I am not a die-hard steam fan. Whether it was diesel, steam or electric running the point I was trying to make was that outside of the trackbed Calcutta Sidings had nothing of interest . The only thing of interest is/was the stock.

 

Let me put it another (better?) way ..................

 

If there were no trains running through the scene on Calcutta Sidings there was (in my opinion) nothing of interest to make me stop and look at the scene. Now compare that with the American HO layout at Ally Pally - 59th & Rust - which was also incidently running diesels - without any stock on that layout I could have spent 10 minutes just looking at the details and features of the scenery.

 

So, nothing to do with not liking diesels - more to do with the view that excellent stock and realistic operation is only part of the making of a successful attractive (exhibition) layout.

 

And, yes, everyone can judge my efforts at Bristol in 6 weeks time - but because it's not British some die-hard UK modellers will walk past it without a second glance - it's a fact of life.

 

The brewery was modelled to an excellent standard. Unfortunately I was left with the feeling that - scenically - the layout would have been much more effective if compressed to about 2/3rds of the length. Whether the track plan would have permitted that is another matter ....

● Challenges:
[1] In the excerpt on model railway layouts, what was the name of the American HO layout at Ally Pally?
[2] Reproduce the part of the excerpt on model railway layouts from "If there were" to "fact of life.".

● Given information:
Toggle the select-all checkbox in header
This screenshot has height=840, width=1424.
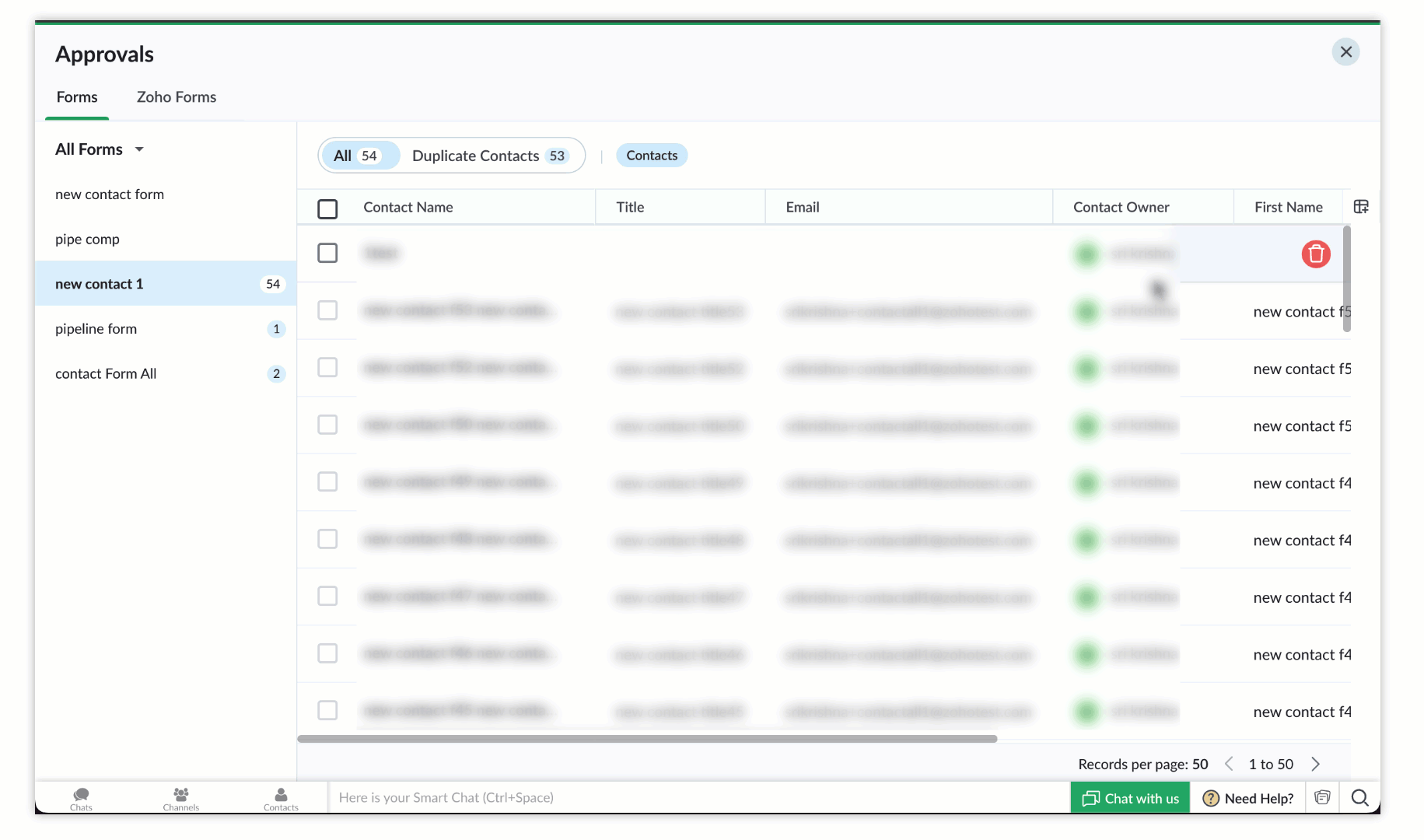click(x=327, y=208)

● Solutions to the tasks:
[1] 59th & Rust

[2]
If there were no trains running through the scene on Calcutta Sidings there was (in my opinion) nothing of interest to make me stop and look at the scene. Now compare that with the American HO layout at Ally Pally - 59th & Rust - which was also incidently running diesels - without any stock on that layout I could have spent 10 minutes just looking at the details and features of the scenery.

 

So, nothing to do with not liking diesels - more to do with the view that excellent stock and realistic operation is only part of the making of a successful attractive (exhibition) layout.

 

And, yes, everyone can judge my efforts at Bristol in 6 weeks time - but because it's not British some die-hard UK modellers will walk past it without a second glance - it's a fact of life.